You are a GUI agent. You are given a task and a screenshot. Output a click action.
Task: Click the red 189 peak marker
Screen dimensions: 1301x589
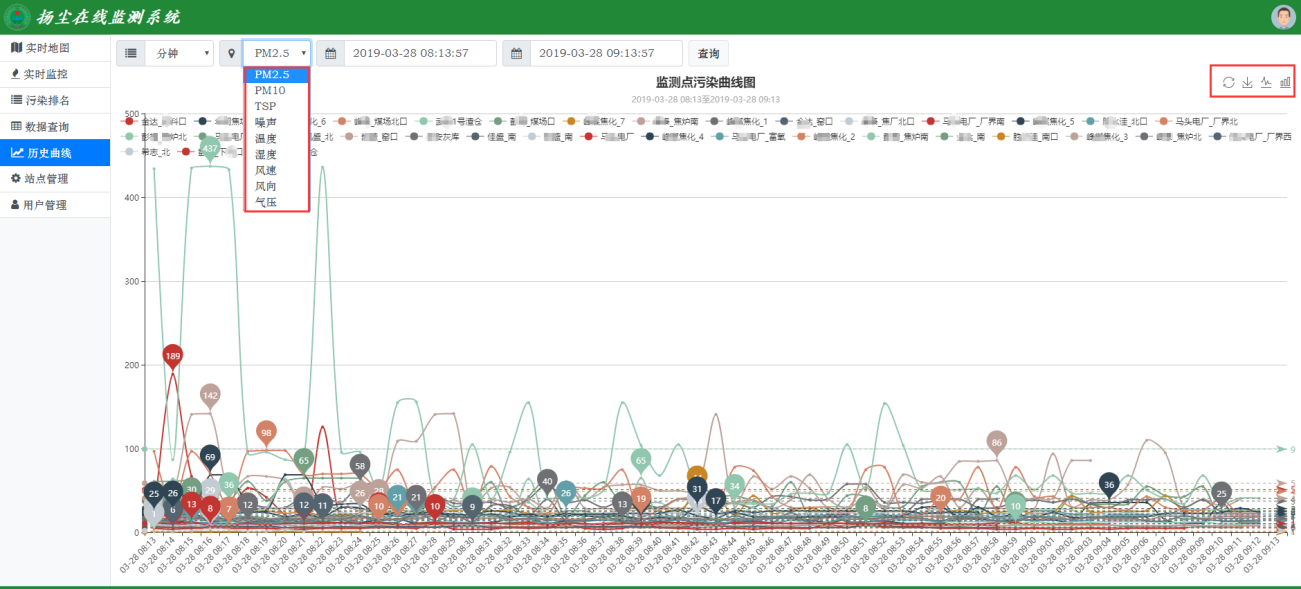click(x=173, y=355)
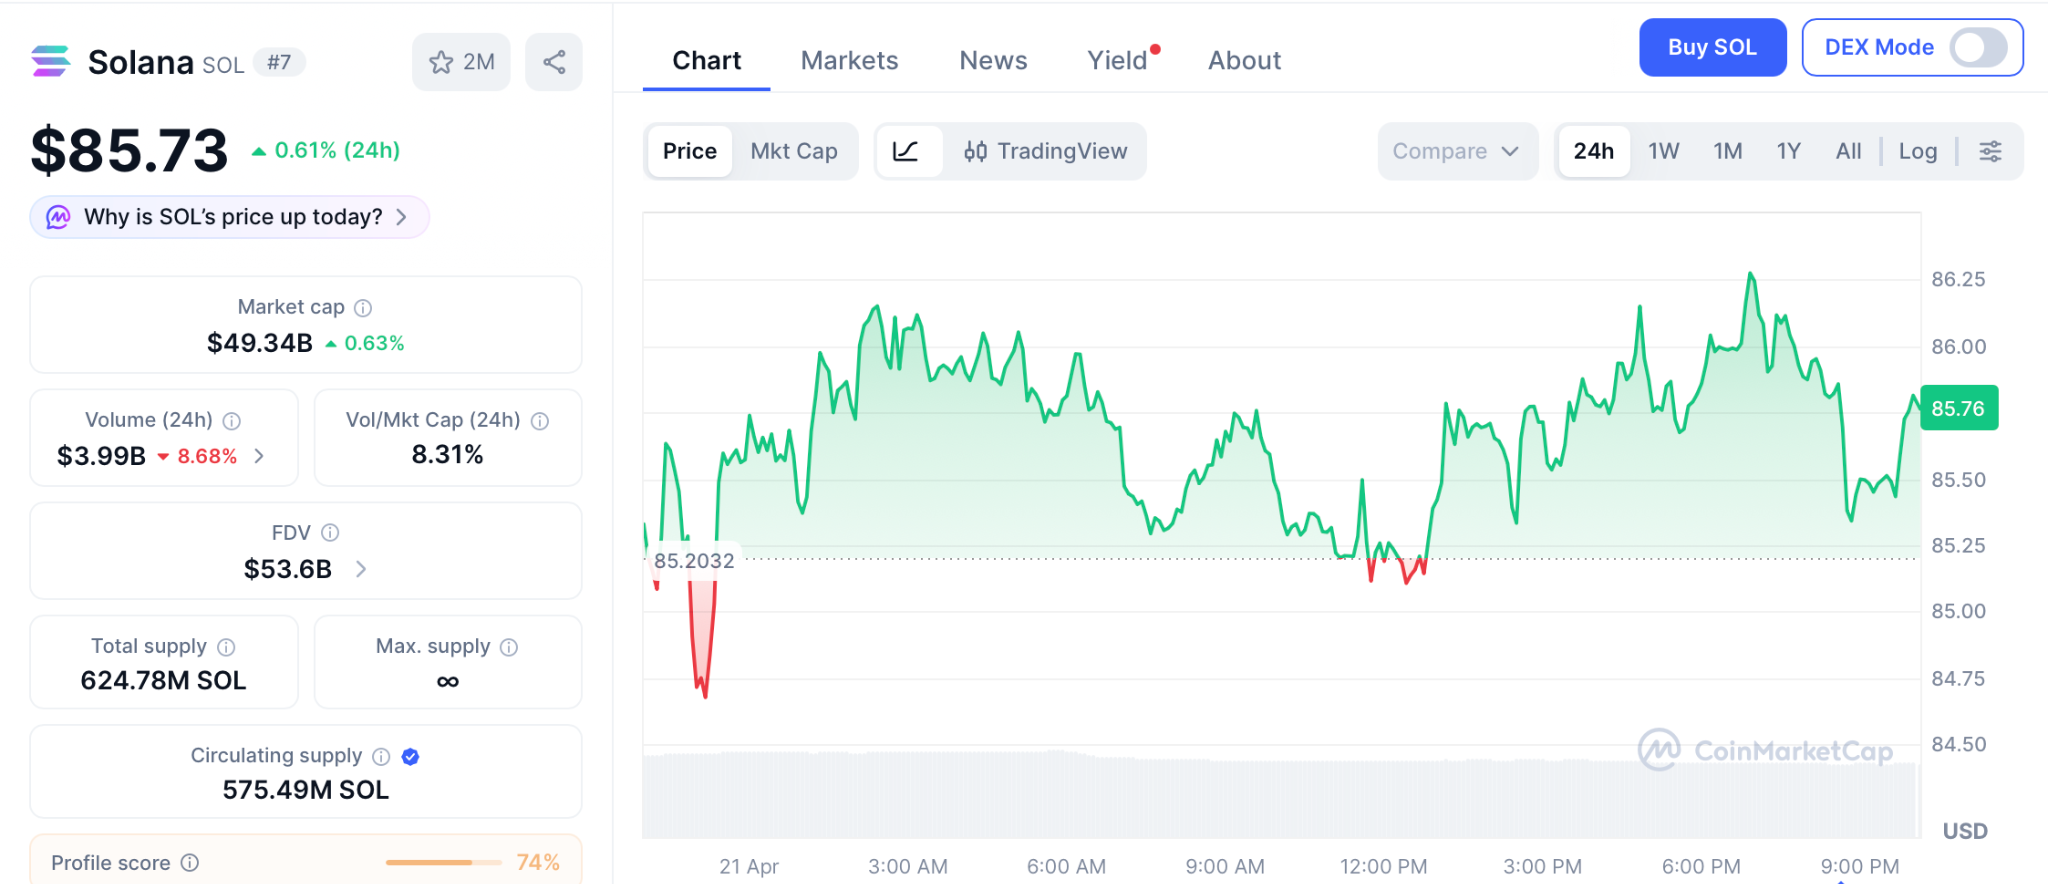The width and height of the screenshot is (2048, 884).
Task: Click the Max. supply info icon
Action: click(509, 647)
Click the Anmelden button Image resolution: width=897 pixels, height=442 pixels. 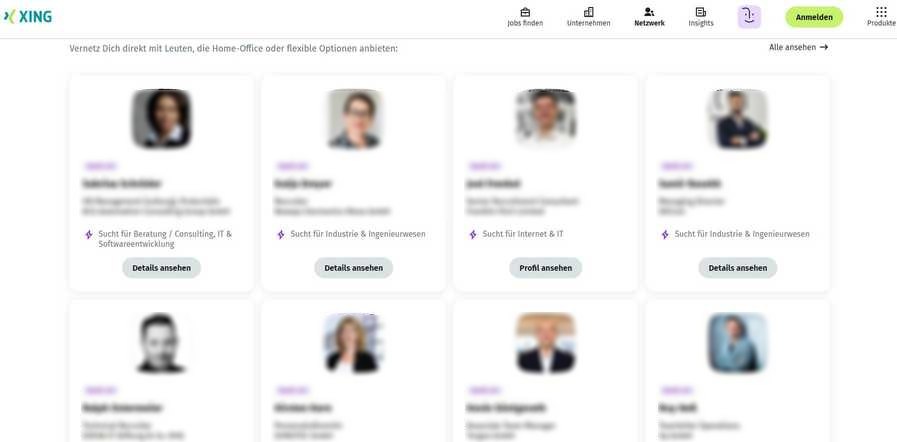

# # # #

* **Instructions to follow**:
Please reproduce only the lines from the one holding "Screen dimensions: 1301x589" through the final line of the listing above, both included, with each picture left out.

* **Exercise answer**:
Screen dimensions: 1301x589
click(x=173, y=355)
The width and height of the screenshot is (2048, 884).
Task: Click the Max. supply info icon
Action: click(509, 647)
Click the Anmelden button Image resolution: width=897 pixels, height=442 pixels. 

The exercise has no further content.